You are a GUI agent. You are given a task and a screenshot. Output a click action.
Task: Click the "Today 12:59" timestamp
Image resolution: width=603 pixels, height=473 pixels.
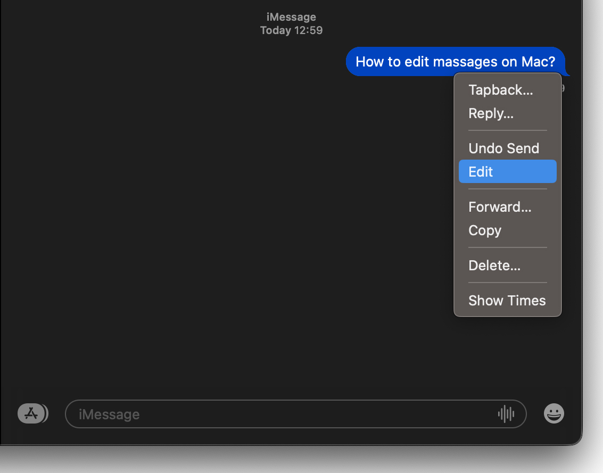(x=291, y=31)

* * *

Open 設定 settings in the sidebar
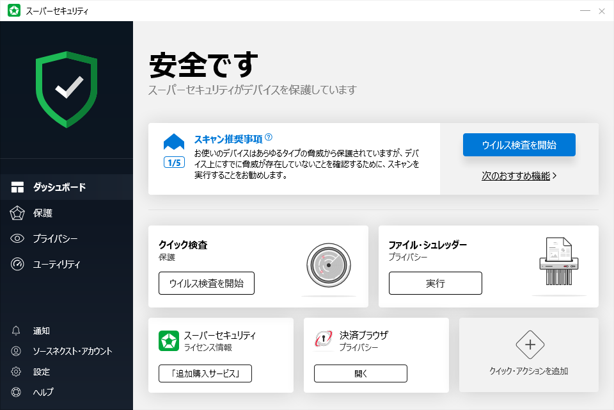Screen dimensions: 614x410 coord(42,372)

==

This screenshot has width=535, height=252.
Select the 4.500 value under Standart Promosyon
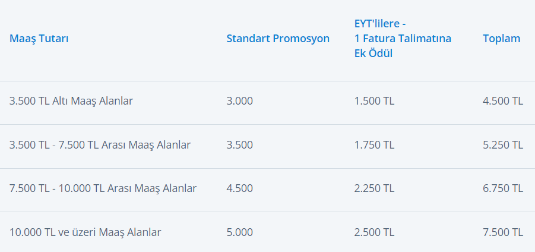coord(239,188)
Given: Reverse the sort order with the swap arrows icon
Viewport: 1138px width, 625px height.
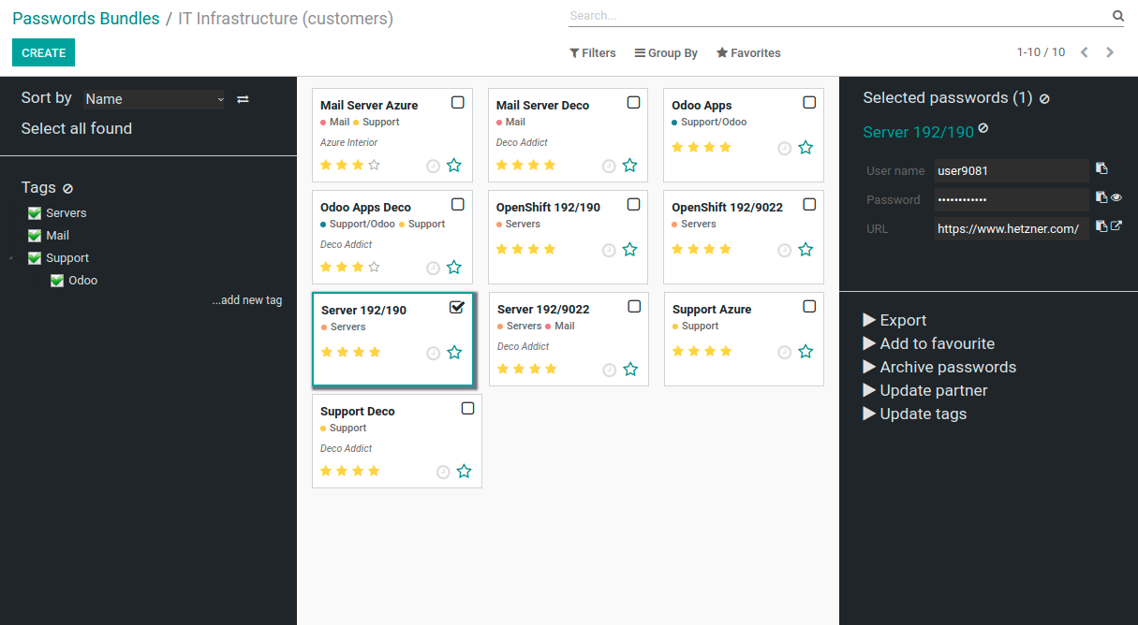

DIRECTIONS FOR THIS TASK:
Starting from the records above, copy each line where the string "screenshot" is found.

EXERCISE RESPONSE:
You are a GUI agent. You are given a task and a screenshot. Output a click action.
This screenshot has width=535, height=252.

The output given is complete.